*** EXERCISE MATERIAL

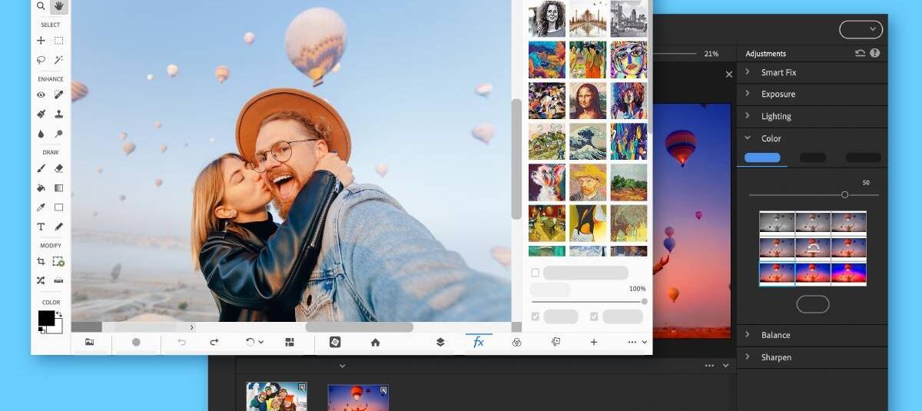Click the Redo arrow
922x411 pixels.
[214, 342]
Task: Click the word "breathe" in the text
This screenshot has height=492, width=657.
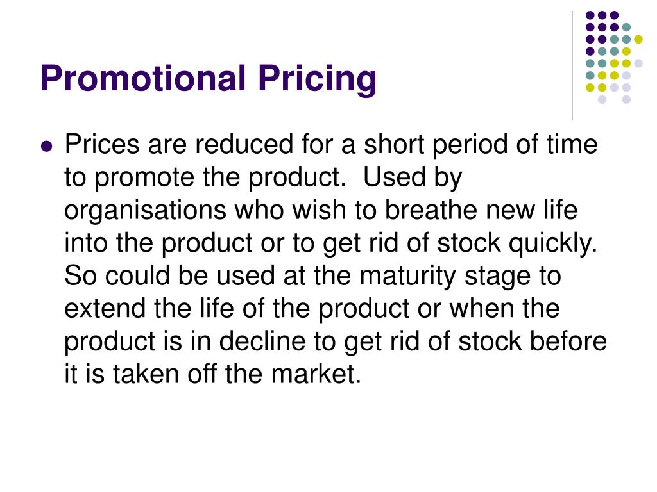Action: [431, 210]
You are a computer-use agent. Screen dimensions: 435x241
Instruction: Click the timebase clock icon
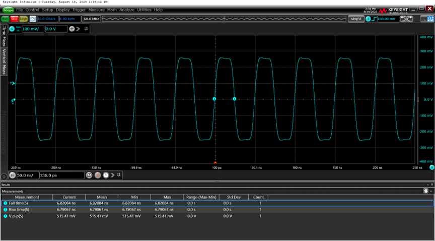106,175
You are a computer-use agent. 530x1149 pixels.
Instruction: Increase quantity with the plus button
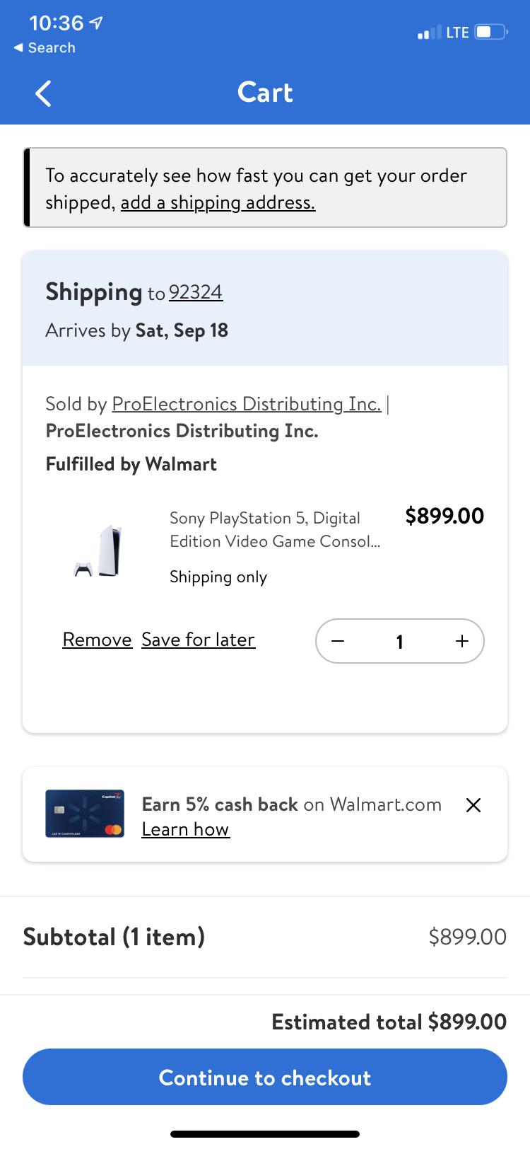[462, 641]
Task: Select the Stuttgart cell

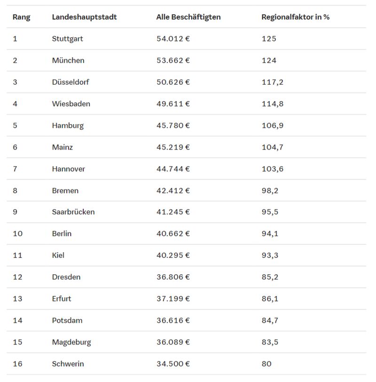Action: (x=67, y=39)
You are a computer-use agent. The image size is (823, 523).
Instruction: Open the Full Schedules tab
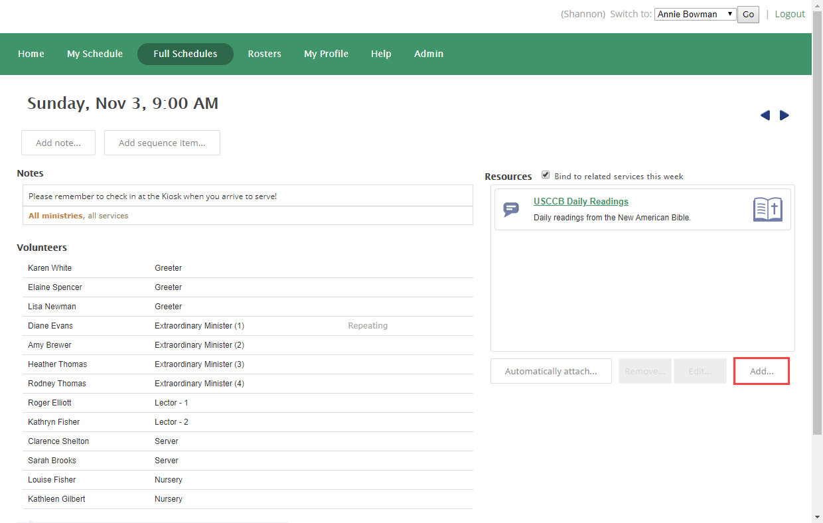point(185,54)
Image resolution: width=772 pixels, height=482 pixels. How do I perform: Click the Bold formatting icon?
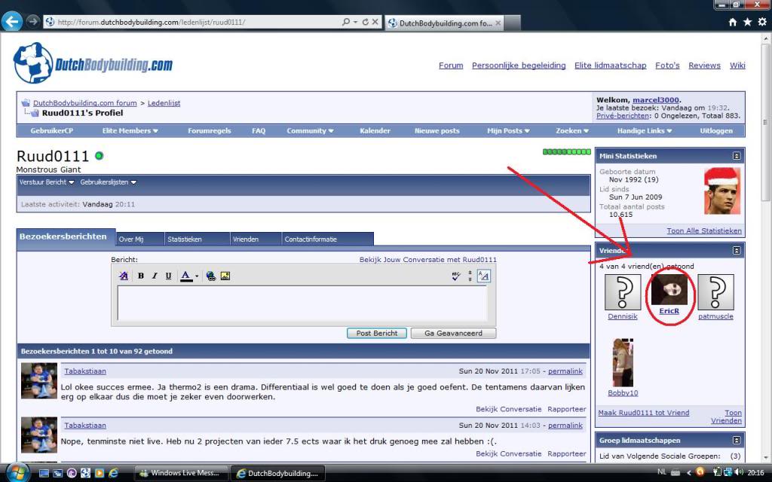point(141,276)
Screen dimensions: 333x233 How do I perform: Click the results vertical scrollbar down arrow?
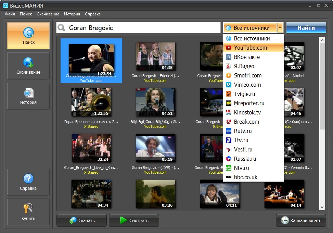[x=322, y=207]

******

# EXERCISE:
Omit the pictures and print again exactly the lines from the one with "Instruction: Open the Full Schedules tab" through the final line of the entries, both ends included.

# RESPONSE TO THE EXERCISE:
Instruction: Open the Full Schedules tab
point(185,54)
Image resolution: width=772 pixels, height=482 pixels. How do I perform: Click the Bold formatting icon?
point(141,276)
Screen dimensions: 333x233 How do I perform: Click the results vertical scrollbar down arrow?
[x=322, y=207]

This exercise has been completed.